In the early 16th century the churchwardens held two acres and stock which included 2 cows and 35 sheep. In 1553 it was reported that there had never been a pulpit in the church or a carpet for the communion table. There are rectors listed there from 1575 to 1735 except the period from 1680-90. John Thornborough one of the rectors was later Bishop of Limerick, Bristol and Worcester. He was succeeded by his brother Giles and then his son Giles who was said to preach there every Sunday between 1637 and 1660. By 1783 the rector did not live there and the curate also served Shrewton and Maddington. In 1851 on Census Sunday there were 51 recorded in the afternoon congregation and in 1864 the average attendance was 50-60 people.

The building is constructed of rubble and flint with a Welsh slate roof, and has a nave with south aisle, a chancel, a south porch and a south west tower. The nave has thick south and east walls which probably survive from an earlier church. The aisle and tower were built in the 13th century and the staircase was made in the south tower in the 14th century. The square three stage tower has diagonal buttresses, single and two light lancets and a gilded clock face on the south side, all topped with a pitched roof.

The chancel was rebuilt and altered in the 16th century and in 1832 the north wall of the nave and the aisle walls were rebuilt and the timber porch was replaced with stone. This gabled porch c.1833 has diagonal buttresses leading to pinnacles with a Tudor arched door and pointed niche over. In 1860 the church received a new pulpit and prayer desk and in 1861 a stained glass window was placed in memory of Mrs. Mills, widow of Stephen Mills of Elston, by her daughter. In 1863 new communion rails were fixed and kneeling cushions made and in 1865 a new (second hand) organ was installed. Warm air heating by Haden Engineering of Trowbridge was installed in 1870 and in 1876 and as a parting gift, the rector paid for Minton tiles to be laid in the church. The porch was restored in 1896 and paid for by village contributions. The churchyard was extended in 1923.

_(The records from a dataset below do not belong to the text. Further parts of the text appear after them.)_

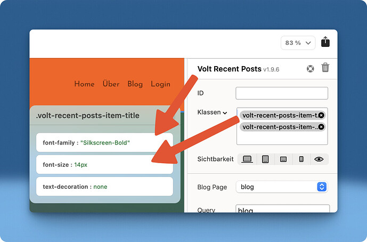Click the Query input field

coord(282,209)
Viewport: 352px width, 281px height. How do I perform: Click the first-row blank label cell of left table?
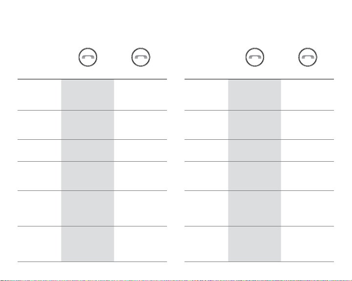[39, 94]
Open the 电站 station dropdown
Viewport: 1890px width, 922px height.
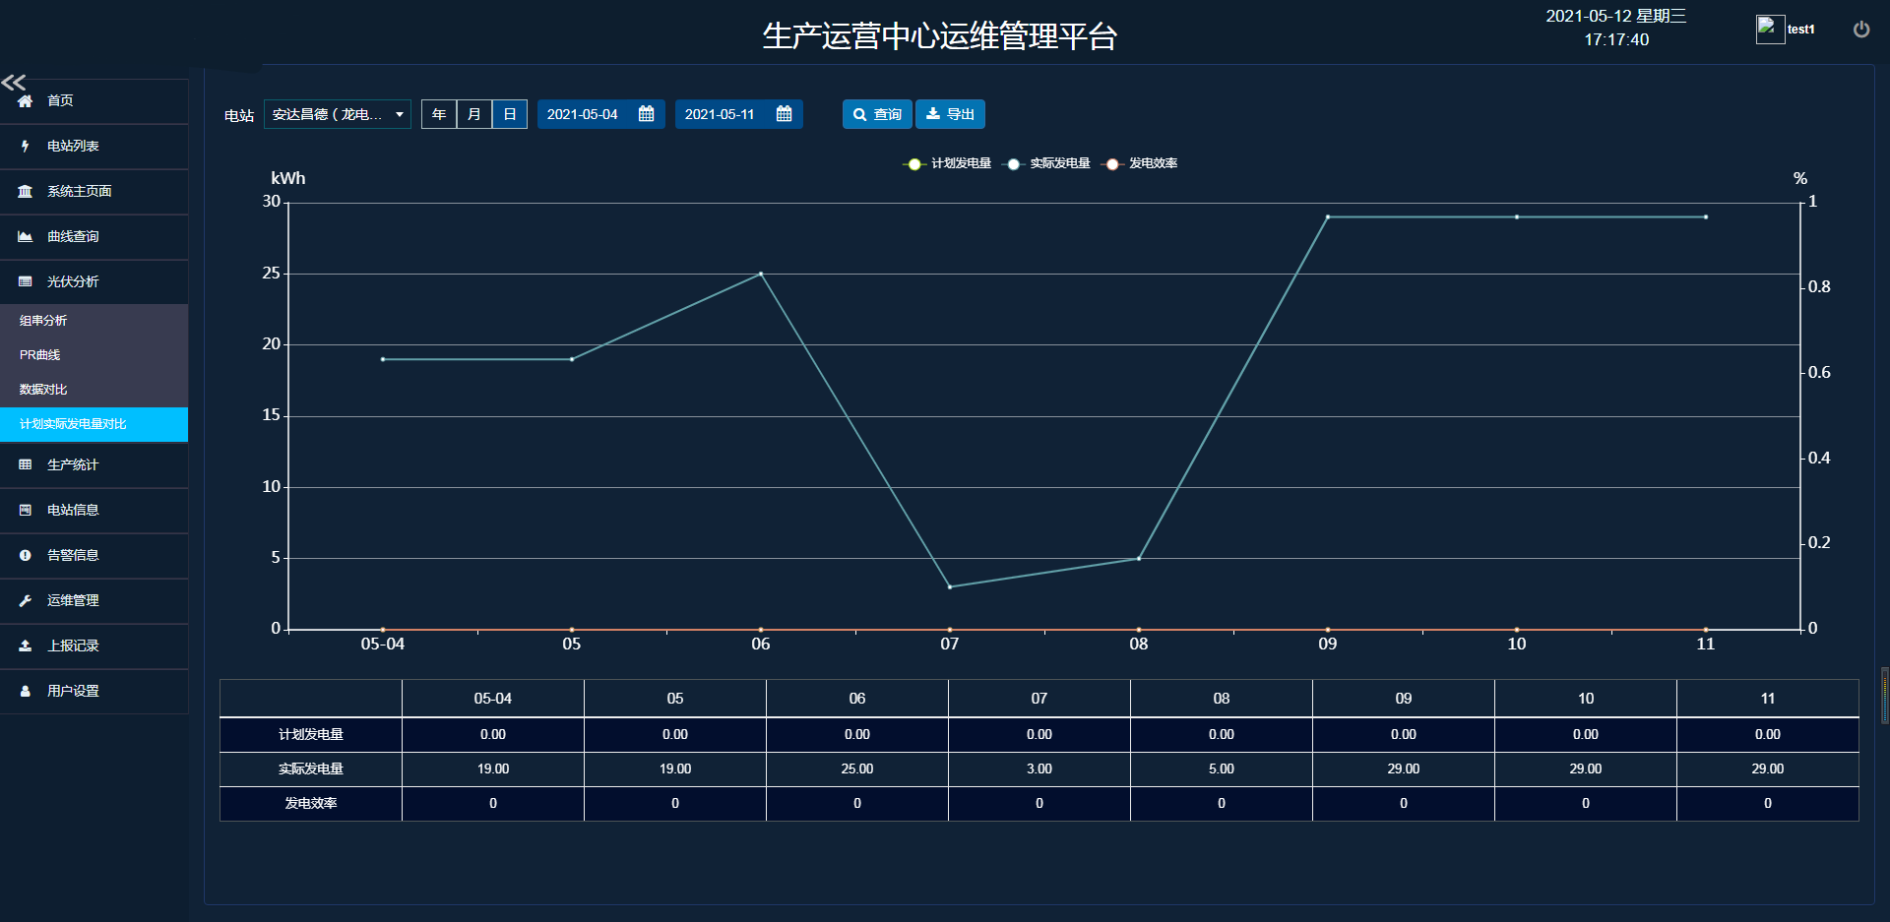click(x=337, y=114)
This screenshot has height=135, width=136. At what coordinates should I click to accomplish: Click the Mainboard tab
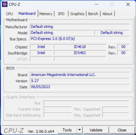coord(27,14)
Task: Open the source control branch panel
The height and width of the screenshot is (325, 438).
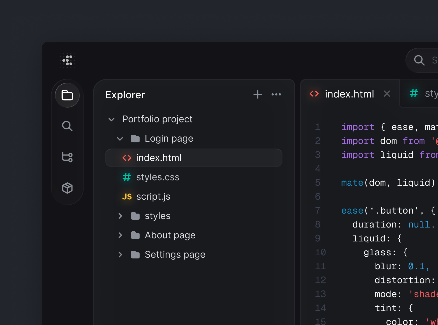Action: point(67,157)
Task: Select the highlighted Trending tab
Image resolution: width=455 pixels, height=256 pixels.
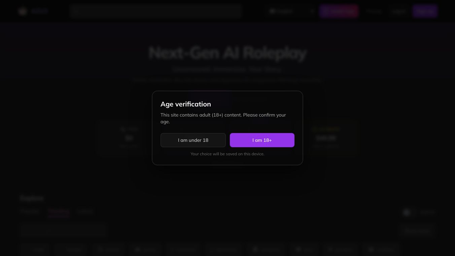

In 1553 a chalice was retained but 2.5 ounces of plate was confiscated. By 1991 an early 16th century paten and late 16th century chalice, as well as a flagon dating from 1730, were still in the church. Also in the 1500s three bells hung, two of which were cast at Salisbury and remained at Orcheston St. Mary until 1914. A third bell had been replaced in 1715 but all three bells were destroyed by fire in 1914 as well as the clock. Three bells were then hung, cast by Taylor of Loughborough. The interior fittings including the altar and octagonal font and pulpit date from 1833 and the polychrome tiled floor and pews date from the 1860s. Incomplete registers survive; baptisms from 1688 and marriages and burials from 1691 and these can be viewed at the Wiltshire and Swindon History Centre in Chippenham. A former rector of Orcheston St. Mary writes in 1889 that a former tenant of the Rookery burnt one of the parish registers in order to save his son from the Militia, his age therefore being difficult to prove. This had been relayed to him by a local woman who had knowledge of the fire and this may explain the missing parish register.